##### Records shown

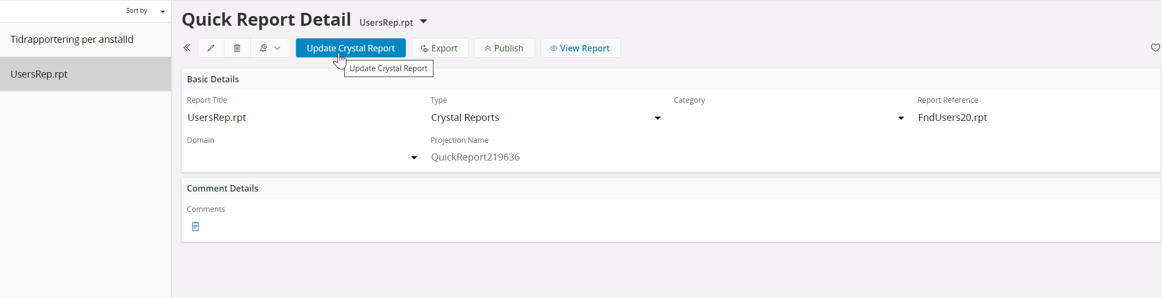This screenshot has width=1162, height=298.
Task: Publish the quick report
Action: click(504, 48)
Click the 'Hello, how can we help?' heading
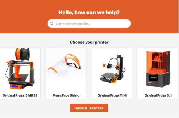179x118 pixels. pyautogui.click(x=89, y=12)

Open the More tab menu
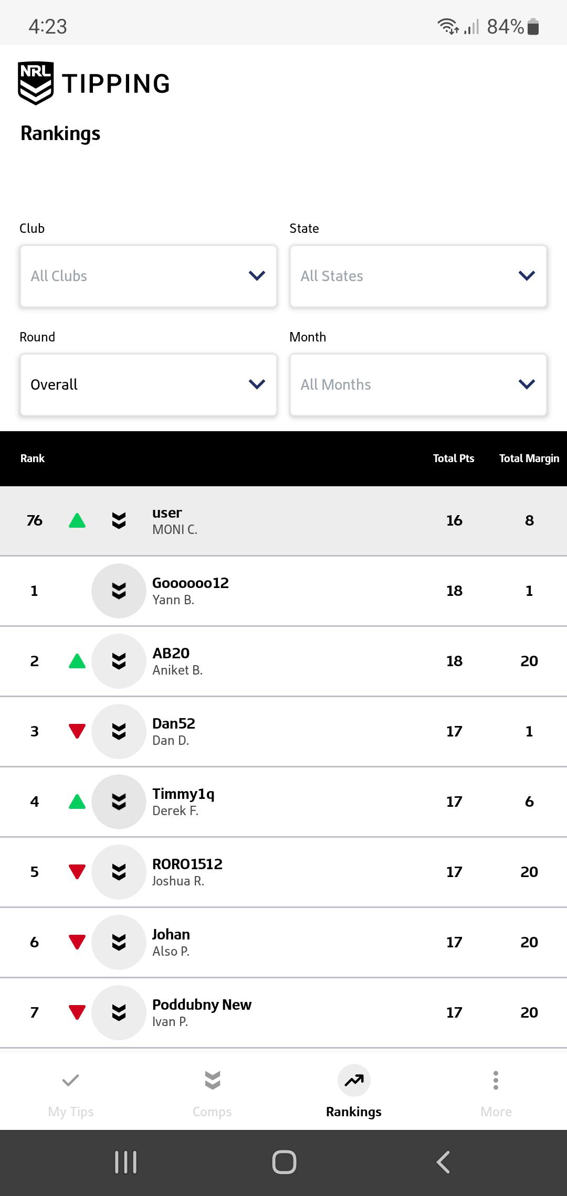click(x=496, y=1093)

##########

# Description of the task
Skip every picture. Repeat word for word the lines from the line holding "Click the 'Hello, how can we help?' heading" through the end of the entries above.

# Response for this exercise
Click the 'Hello, how can we help?' heading
179x118 pixels. pyautogui.click(x=89, y=12)

Open the More tab menu
click(x=496, y=1093)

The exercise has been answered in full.